Police in Pakistan guarding foreign interests after execution

? Black flags flew over the sprawling family home of Aimal Kasi on Friday as relatives and friends mourned the convicted killer’s execution in Virginia.

Police were out in force in his hometown and security was increased at U.S. and international installations in Pakistan, but the streets were mostly quiet.

Kasi was put to death by lethal injection Thursday at a prison in Virginia for murdering two CIA employees in 1993. He has said he carried out the killings to protest America’s policies toward the Muslim world.

The State Department has warned his execution could lead to retaliation against Americans, despite a plea for peace from Kasi’s family, and from the condemned man himself. Four Americans were killed in Pakistan after Kasi’s 1997 conviction.

Pakistani religious leaders were quick to praise Kasi and condemn the United States for his execution.

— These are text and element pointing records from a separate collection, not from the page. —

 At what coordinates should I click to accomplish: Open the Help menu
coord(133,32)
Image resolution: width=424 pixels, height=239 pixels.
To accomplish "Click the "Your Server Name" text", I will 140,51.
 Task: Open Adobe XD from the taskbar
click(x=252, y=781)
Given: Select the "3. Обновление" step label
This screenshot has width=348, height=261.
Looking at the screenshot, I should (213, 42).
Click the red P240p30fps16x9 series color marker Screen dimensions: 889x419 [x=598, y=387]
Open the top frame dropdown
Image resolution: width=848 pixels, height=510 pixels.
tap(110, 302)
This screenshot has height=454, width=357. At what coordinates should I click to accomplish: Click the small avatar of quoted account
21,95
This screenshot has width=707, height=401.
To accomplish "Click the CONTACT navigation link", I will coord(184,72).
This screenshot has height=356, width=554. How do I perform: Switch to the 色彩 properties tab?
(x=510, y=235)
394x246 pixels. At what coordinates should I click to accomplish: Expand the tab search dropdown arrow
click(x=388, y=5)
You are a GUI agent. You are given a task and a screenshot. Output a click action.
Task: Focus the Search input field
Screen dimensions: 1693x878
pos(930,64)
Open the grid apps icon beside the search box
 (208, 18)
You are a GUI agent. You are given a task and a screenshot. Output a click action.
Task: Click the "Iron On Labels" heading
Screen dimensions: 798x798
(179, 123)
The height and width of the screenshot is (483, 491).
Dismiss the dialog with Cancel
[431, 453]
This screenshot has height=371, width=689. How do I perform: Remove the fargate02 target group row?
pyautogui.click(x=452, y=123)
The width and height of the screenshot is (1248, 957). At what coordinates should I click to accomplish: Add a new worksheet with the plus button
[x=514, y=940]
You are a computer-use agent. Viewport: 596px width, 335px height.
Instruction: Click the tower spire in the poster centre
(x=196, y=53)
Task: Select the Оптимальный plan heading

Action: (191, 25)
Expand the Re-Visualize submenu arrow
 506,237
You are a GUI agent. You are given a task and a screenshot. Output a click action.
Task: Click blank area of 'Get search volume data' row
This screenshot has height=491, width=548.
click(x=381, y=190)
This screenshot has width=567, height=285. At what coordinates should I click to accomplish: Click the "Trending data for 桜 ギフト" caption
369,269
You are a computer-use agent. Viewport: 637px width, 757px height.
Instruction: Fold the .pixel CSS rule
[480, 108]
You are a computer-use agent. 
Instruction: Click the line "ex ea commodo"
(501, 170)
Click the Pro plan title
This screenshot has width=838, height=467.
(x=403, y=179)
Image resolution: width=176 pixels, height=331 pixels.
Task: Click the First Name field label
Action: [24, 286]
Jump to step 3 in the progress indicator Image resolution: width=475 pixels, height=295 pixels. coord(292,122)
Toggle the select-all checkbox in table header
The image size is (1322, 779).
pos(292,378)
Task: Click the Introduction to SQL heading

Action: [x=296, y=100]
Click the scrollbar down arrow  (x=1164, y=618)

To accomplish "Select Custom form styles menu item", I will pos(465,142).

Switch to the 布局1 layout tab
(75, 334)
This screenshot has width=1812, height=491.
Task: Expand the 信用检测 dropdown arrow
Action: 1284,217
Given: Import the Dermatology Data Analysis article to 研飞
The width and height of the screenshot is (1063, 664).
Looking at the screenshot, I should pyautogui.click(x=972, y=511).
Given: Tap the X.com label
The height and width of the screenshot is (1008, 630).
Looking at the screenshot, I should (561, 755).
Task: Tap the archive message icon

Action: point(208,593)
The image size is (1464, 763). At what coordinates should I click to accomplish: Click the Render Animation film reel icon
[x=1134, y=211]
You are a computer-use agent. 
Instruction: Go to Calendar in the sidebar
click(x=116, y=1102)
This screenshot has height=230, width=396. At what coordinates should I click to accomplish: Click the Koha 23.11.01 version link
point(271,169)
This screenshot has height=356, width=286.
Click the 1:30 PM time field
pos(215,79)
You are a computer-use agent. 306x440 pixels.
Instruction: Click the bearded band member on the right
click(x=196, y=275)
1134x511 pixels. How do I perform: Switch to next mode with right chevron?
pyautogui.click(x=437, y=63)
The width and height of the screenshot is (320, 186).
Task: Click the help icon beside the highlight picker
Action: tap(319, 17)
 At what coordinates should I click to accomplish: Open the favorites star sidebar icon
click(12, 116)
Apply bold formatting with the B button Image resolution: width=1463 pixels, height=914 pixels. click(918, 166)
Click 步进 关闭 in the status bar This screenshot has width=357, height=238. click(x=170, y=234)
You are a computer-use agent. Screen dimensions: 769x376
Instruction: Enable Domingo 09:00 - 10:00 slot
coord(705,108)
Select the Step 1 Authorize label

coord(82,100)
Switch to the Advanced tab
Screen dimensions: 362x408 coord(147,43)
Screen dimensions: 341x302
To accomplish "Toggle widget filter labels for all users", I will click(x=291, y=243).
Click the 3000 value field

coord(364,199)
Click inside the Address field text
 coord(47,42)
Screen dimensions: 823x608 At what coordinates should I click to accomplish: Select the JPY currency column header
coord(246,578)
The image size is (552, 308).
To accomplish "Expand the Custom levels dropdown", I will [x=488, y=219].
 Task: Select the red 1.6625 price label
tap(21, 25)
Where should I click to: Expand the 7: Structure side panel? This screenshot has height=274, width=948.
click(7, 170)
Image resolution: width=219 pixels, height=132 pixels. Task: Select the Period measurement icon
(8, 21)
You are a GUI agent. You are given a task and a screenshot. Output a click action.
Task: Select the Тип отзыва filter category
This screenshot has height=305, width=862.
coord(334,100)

“The sacrifice of Aimal Kasi will create a spirit of revolution among Muslim youth in the entire world,” said Maulana Noor Mohammed of the extremist Jamiat Ulema-e-Islam party. “The revolution will be against America. Hatred against America will increase.”

The execution prompted heightened security, already ramped up after a series of attacks on Westerners since President Pervez Musharraf threw his support behind the U.S.-led war on terrorism that began after the Sept. 11 attacks on the United States.

The U.S. Embassy and American consulates in Pakistan closed early Friday. Other embassies and international organizations in Pakistan said they also were taking precautions.

Pakistani police officers guard the U.S. Consulate in Karachi. Authorities beefed up security around the consulate and other offices after the execution of Pakistani national Aimal Kasi on Thursday in Virginia.

In the southern town of Multan on Friday, about 60 people protested Kasi’s execution and chanted “Death to America.”

In Hyderabad, a bomb went off in a bus, killing two people, but authorities said there was no reason to suspect it was linked to the execution. The town has been the scene of past sectarian violence.

In Kasi’s hometown of Quetta, 2,000 extra police were called in, and heavily armed paramilitary troops patrolled the dusty streets.

There was no immediate violence, a call for a general strike went largely unnoticed and clerics did not discuss the execution at Friday prayers. Many shops and businesses were closed for the Muslim sabbath.

At the Kasi home, family and friends offered Muslim prayers for the dead. Kasi’s brother, Nasibullah Khan Kasi, said the family hoped to receive his body soon and that he would be buried alongside his father.

He said that the family was carrying out Kasi’s wish that two funeral prayers be held for him, one in the United States and the other in Quetta.